Nonetheless, Mitchell thinks he and his team have something in common with the world’s hard-gigging bands struggling for a big break.

“Our type of project is a really hard sell,” Mitchell said via Skype, still groggy and jet-lagged from a visit to a radio conference in Sydney, Australia.

“No one would want to fund it unless we had something to show, something that proved that what we want to do is worth the investment. We’re sort of like a rock band like that. No one’s going to pay a rock band when they first start up. You have to get good at it, build up an audience. and show that people want to listen to what you have to offer. And you’ve got to do that, basically, for free for a while, until you can prove that you have some appeal.”

It would be a different matter if The Truth were about math, or science, or politics, or something else with a social agenda—like nearly every program you hear when you tune into your local NPR affiliate. Were that the case, Mitchell—a public radio veteran who’s contributed to NPR shows like This American Life, All Things Considered, and Radio Lab, among others—probably wouldn’t have as hard of a time getting the show on the radio.

But that’s not what The Truth is. Instead, it’s fiction, in audio form—original, contemporary stories, performed by a cadre of New York theater folks, with story editing and advising by Mitchell and fellow radio vets Kerrie Hillman and Peter Clowney. It’s an idea that’s been brewing in Mitchell’s head since he attended college as a music composition student at the University of Illinois and one that so compelled him that he was driven to bypass the radio altogether, starting the show as a podcast in February.

“What podcasts offer us is the opportunity to prove that there’s an audience for what we do,” Mitchell said. “And podcasting offers us a venue as an excuse to do it.”

Since launching, The Truth’s profile has grown ever larger, buoyed by having a story appear on This American Life in April. One story followed the competing inner monologues of two disgruntled women during spin class. Another, “Moon Graffiti,” plays like a Twilight Zone episode sans twist, following the final moments in the lives of Buzz Aldrin and Neil Armstrong in a reality where the moon landing failed, framed by an actual speech written for President Richard Nixon in the event of just such a disaster.

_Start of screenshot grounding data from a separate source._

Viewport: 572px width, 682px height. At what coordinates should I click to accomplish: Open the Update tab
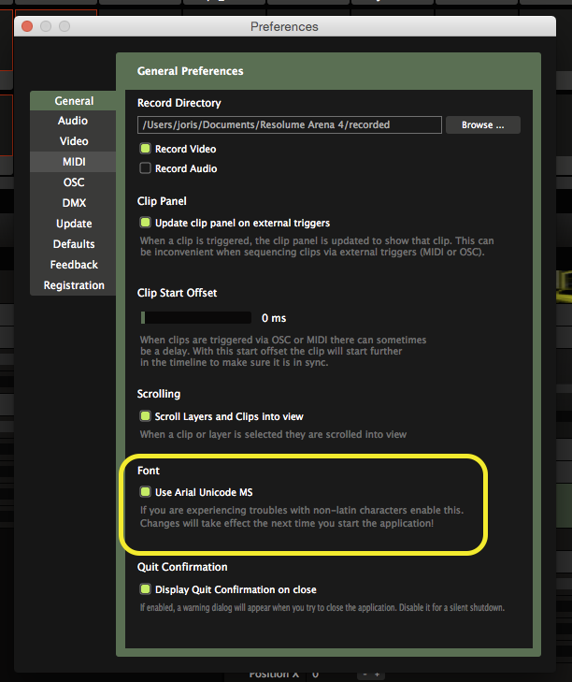tap(74, 224)
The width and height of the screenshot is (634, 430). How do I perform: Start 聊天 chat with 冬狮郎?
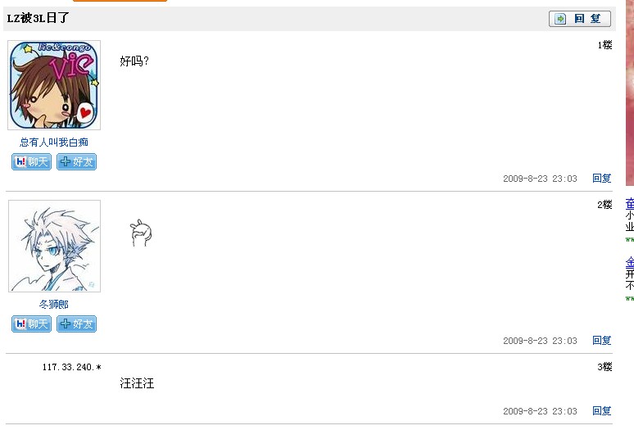pyautogui.click(x=32, y=324)
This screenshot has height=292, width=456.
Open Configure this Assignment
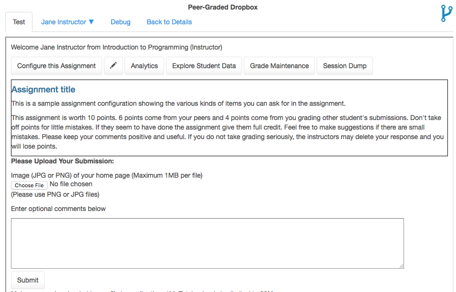pos(56,66)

The stories are funny, tense and almost always surprising. They’re also enormously labor-intensive, highly professional, and, consequently, pretty expensive. Yet Mitchell is cautiously optimistic about finding a way to make the show pay for itself.

“If you don’t have that [funding], you have to have some combination of other things to make it work,” Mitchell said. “Right now, that other thing for us is the passion we bring to it and the love of doing it. I don’t know how long we can sustain that, but we’ll see. The idea is that we’ll keep going until we figure it out.”

But gigging for free isn’t the only thing The Truth has in common with a would-be pop band. Like any good producer, Mitchell knows the value of the recording studio as an instrument. In fact, it’s the love of the studio that led the music composition student to radio in the first place.

“As a student I really just loved working in the recording studio. It changed my whole idea of what I wanted to do. It immediately made sense to me. My life didn’t suck anymore,” Mitchell recalled. “This was in the days before digital video or anything like that. You had to shoot on film. I thought, ‘Well, I don’t have access to film, but I do have access to a recording studio, so maybe I could make a film without pictures. That’d be fun.’ That was a way to satisfy my storytelling impulse.”

Indeed, “movies for your ears” isn’t just The Truth’s tagline. The podcast pretty closely approximates the feeling of watching a film. Performers are layered over surprisingly cinematic music and sound effects. The dialogue is especially naturalistic as well. Characters hem and haw and stutter. They drop plenty of “like”s and “umm”s.

Partially, that’s a byproduct of The Truth’s creative process. Someone with the show will approach the crew with a story outline. The performers take that outline and improvise with it. In post-production, the story is hammered into shape. The show reaps a couple of benefits from this approach: It lets Mitchell create stories quickly, and it lends The Truth a natural believability—which is, Mitchell said, very much intentional.

“I feel like in order for it to really work the actors can’t be these voiceover types of people. They have to be naturalistic. They have to feel like real people and talk like real people. I don’t like to hear things that are, for example, too cartoonish. I like to hear a certain sense of authenticity in the performances.”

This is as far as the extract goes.